“You’re jealous of them, aren’t you?” he said to her once, and he wasn’t even kidding. “I think you actually see them as rivals.”
“Yeah, they’re little Lolitas,” she’d said. “Thirty-eight little Lolitas. One of these days, you’re going to come home, and I’m going to have them all out on the table, all waiting to be admired and petted.”
“Please,” he’d said. “Don’t even joke about that.”
She looks at him now across the pillow, at the deep crease between his eyebrows, the lines etched underneath his eyes, and the way his lips are pursed in slight disapproval. His life is like one big fat NO. And what’s going to happen if they don’t even have sex to pull them back together?

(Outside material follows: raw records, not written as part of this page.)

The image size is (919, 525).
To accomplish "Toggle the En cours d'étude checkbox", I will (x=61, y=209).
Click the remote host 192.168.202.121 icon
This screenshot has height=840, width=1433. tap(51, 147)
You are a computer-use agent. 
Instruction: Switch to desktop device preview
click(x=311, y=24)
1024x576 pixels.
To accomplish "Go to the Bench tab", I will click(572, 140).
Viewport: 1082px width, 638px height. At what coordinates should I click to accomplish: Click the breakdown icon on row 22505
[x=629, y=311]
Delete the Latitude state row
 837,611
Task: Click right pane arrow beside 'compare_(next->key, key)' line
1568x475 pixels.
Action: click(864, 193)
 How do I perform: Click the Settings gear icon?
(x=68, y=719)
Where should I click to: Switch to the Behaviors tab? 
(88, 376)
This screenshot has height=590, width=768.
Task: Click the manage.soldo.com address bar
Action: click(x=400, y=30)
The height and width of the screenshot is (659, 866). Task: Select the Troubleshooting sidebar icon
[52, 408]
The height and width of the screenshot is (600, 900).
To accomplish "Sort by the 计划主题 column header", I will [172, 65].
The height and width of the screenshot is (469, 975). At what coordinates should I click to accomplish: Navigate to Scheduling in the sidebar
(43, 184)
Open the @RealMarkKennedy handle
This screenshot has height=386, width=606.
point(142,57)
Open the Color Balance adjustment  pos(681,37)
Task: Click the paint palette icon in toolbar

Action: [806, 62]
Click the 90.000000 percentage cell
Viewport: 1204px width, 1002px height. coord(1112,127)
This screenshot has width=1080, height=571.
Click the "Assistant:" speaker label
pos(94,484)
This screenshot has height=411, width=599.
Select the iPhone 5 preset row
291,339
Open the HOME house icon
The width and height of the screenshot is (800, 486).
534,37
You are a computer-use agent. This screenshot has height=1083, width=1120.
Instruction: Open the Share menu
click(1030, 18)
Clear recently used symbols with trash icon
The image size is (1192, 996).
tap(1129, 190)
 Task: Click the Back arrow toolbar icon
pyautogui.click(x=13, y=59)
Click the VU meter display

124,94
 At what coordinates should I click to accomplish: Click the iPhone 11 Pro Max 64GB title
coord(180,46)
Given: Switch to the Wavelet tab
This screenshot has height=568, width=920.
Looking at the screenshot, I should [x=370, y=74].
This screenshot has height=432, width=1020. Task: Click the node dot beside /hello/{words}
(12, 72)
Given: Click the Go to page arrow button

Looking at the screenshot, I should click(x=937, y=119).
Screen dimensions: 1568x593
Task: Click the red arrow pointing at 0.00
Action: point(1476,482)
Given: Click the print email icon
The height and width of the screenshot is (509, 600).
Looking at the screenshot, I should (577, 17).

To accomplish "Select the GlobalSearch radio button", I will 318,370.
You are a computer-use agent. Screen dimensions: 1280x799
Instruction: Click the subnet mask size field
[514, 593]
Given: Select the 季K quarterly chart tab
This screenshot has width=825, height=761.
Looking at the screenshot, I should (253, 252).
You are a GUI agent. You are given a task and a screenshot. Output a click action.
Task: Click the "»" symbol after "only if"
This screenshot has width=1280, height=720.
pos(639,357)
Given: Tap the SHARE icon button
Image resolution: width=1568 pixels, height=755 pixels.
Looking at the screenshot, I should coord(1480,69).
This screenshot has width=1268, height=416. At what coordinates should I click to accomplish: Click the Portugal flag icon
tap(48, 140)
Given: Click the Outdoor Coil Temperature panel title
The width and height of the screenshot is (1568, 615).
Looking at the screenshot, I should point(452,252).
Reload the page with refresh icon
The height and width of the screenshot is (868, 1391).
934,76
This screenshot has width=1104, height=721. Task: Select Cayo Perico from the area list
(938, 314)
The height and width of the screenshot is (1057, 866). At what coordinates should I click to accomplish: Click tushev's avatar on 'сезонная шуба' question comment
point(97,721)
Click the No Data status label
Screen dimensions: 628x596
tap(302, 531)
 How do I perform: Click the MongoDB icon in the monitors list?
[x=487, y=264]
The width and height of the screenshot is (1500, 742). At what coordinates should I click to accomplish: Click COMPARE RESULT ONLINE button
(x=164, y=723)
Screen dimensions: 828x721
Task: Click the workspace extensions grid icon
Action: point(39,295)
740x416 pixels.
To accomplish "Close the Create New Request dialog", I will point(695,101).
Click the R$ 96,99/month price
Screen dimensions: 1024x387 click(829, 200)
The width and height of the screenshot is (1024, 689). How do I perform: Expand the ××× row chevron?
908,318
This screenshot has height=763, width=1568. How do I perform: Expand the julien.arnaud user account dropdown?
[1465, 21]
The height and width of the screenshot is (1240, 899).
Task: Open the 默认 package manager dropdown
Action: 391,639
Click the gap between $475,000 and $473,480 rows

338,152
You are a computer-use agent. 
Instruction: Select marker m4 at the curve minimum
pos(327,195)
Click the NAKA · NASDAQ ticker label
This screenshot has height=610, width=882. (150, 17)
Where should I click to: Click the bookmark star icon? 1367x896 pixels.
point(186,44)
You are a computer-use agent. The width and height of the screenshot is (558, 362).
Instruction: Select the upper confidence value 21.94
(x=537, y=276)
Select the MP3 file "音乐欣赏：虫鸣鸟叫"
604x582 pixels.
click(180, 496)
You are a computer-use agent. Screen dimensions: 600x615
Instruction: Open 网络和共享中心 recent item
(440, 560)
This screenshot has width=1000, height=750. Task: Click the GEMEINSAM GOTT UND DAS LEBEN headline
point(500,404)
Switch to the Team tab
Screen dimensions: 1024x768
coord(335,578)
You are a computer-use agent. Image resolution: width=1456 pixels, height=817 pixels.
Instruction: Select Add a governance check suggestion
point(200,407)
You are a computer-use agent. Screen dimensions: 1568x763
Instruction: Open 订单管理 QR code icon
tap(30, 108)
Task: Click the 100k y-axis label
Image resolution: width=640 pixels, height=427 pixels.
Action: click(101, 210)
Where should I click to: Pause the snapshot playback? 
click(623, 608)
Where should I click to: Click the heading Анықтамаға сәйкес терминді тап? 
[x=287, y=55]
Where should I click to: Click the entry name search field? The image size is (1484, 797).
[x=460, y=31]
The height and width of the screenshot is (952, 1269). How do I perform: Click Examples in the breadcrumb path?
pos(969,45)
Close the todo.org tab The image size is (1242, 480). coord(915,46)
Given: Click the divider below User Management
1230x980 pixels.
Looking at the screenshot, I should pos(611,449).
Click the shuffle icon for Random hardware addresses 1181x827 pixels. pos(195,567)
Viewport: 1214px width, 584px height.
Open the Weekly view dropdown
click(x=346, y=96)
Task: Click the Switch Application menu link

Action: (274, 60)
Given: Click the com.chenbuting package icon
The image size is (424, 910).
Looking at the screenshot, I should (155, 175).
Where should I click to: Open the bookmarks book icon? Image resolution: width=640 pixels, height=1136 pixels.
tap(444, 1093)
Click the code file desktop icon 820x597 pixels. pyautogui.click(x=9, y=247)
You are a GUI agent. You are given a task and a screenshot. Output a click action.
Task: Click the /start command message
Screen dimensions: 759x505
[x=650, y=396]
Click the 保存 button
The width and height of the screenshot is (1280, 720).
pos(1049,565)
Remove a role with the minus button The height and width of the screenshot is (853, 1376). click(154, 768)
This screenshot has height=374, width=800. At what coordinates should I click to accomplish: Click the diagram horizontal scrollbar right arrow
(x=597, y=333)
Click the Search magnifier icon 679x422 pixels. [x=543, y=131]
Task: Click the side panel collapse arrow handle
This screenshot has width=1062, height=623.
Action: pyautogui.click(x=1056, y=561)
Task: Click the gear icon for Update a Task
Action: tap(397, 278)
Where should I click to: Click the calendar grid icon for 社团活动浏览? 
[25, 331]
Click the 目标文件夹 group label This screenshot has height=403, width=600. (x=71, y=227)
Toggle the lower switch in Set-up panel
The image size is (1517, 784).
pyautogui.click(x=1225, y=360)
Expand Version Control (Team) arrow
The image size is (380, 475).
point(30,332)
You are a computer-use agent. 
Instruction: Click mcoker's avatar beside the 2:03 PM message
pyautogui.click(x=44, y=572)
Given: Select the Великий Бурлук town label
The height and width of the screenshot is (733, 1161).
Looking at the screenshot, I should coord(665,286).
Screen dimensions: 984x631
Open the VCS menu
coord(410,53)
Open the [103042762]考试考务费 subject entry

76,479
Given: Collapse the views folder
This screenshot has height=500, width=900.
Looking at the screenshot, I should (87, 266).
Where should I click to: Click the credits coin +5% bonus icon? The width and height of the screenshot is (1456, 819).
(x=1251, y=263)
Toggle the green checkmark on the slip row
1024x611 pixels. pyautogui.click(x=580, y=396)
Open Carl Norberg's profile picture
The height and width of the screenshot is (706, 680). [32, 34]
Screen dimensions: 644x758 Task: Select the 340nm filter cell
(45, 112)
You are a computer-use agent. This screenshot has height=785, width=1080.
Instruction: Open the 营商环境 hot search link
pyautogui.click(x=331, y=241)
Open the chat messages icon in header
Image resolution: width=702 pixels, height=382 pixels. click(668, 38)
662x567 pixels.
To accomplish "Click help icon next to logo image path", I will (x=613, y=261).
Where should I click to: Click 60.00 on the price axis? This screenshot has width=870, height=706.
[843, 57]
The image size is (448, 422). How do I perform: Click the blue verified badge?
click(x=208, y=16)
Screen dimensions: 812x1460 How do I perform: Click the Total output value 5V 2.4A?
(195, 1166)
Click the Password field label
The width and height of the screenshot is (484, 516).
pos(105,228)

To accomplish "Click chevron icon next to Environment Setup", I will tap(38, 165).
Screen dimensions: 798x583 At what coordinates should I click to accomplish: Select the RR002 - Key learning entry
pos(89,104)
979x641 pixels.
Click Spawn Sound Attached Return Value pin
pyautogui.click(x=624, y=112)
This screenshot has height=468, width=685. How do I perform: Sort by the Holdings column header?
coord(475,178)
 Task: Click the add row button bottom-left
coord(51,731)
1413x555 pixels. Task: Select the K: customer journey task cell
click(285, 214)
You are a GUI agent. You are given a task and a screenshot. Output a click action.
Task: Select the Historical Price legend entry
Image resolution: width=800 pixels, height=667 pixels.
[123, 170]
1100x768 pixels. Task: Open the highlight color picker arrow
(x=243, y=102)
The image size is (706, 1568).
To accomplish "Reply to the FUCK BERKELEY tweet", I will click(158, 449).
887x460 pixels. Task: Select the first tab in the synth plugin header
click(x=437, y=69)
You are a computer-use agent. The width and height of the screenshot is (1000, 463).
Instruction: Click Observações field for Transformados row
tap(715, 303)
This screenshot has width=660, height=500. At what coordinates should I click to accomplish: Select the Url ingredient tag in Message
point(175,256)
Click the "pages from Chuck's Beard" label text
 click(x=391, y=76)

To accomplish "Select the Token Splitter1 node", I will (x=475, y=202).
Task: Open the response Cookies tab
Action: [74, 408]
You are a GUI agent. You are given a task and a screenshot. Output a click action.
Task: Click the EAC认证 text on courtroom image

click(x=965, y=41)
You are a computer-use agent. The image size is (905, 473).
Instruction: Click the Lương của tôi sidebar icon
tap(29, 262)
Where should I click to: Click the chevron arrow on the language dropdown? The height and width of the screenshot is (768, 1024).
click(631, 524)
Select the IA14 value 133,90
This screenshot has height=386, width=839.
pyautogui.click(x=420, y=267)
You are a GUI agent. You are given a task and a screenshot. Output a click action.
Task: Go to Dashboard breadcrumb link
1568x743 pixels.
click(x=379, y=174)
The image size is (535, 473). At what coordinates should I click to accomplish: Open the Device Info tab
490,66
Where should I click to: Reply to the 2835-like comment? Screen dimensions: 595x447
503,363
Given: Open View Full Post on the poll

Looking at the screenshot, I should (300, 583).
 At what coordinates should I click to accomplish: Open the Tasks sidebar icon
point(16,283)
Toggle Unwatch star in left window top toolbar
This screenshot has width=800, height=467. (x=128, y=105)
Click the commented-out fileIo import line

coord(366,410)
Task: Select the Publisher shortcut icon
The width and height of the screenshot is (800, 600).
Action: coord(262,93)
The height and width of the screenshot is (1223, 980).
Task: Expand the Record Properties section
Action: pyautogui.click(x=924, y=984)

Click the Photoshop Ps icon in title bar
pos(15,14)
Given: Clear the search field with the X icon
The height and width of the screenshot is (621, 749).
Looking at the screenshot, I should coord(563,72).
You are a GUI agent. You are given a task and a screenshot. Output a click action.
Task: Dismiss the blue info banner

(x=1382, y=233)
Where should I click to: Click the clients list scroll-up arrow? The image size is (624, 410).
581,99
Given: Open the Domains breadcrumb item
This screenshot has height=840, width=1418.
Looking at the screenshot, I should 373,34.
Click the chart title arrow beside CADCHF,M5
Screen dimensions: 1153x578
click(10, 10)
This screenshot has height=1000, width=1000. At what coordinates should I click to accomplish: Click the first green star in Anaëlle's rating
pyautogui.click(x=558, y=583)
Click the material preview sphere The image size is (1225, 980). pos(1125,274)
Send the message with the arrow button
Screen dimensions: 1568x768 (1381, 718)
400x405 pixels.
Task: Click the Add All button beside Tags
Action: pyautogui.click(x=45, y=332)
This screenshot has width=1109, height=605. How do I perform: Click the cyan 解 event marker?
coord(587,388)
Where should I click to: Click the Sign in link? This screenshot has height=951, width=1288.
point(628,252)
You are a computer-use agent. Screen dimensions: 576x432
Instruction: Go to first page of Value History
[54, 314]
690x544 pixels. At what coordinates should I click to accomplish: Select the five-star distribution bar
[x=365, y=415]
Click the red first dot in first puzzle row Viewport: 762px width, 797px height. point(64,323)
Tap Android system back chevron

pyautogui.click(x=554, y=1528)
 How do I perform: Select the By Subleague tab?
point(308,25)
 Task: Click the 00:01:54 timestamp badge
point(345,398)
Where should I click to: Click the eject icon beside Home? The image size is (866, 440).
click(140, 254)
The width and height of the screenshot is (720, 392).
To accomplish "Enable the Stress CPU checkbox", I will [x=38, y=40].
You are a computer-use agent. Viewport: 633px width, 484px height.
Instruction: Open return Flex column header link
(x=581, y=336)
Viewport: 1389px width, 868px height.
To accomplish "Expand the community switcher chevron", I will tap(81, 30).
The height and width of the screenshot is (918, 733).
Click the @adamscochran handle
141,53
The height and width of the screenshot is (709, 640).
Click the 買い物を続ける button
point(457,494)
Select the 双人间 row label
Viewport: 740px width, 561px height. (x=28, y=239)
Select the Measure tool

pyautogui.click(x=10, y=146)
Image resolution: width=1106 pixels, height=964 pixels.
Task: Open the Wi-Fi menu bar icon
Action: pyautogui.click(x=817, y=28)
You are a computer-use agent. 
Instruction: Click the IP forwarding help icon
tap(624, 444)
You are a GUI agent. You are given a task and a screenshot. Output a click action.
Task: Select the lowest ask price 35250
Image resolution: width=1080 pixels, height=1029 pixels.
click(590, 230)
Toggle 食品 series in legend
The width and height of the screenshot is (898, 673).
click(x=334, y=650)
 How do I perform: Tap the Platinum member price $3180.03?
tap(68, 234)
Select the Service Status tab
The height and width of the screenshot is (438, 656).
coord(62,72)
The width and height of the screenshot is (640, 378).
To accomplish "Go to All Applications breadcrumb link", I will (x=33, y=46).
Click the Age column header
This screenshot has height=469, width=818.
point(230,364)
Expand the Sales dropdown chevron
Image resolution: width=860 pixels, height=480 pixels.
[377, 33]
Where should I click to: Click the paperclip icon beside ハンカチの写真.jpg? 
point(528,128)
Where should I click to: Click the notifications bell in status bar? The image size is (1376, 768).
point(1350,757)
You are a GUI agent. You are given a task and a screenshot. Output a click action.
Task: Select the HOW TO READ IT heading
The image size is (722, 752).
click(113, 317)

“Do you want to get up and go get breakfast?” she says.
Maybe he hears something in her voice, because he says, “Not yet. I want to pretend it’s the past, and we don’t know about Caller ID or Google.” He moves on top of her and looks down into her eyes, cradling her head in his gentle potter’s hands.
“Impossible—” she begins, but he puts his mouth on hers and gives her a long, slow, unlikely kiss, and with so many years of experience, of habit, the automatic-pilot part of them takes over, and somehow, despite everything, the familiar rhythms begin again.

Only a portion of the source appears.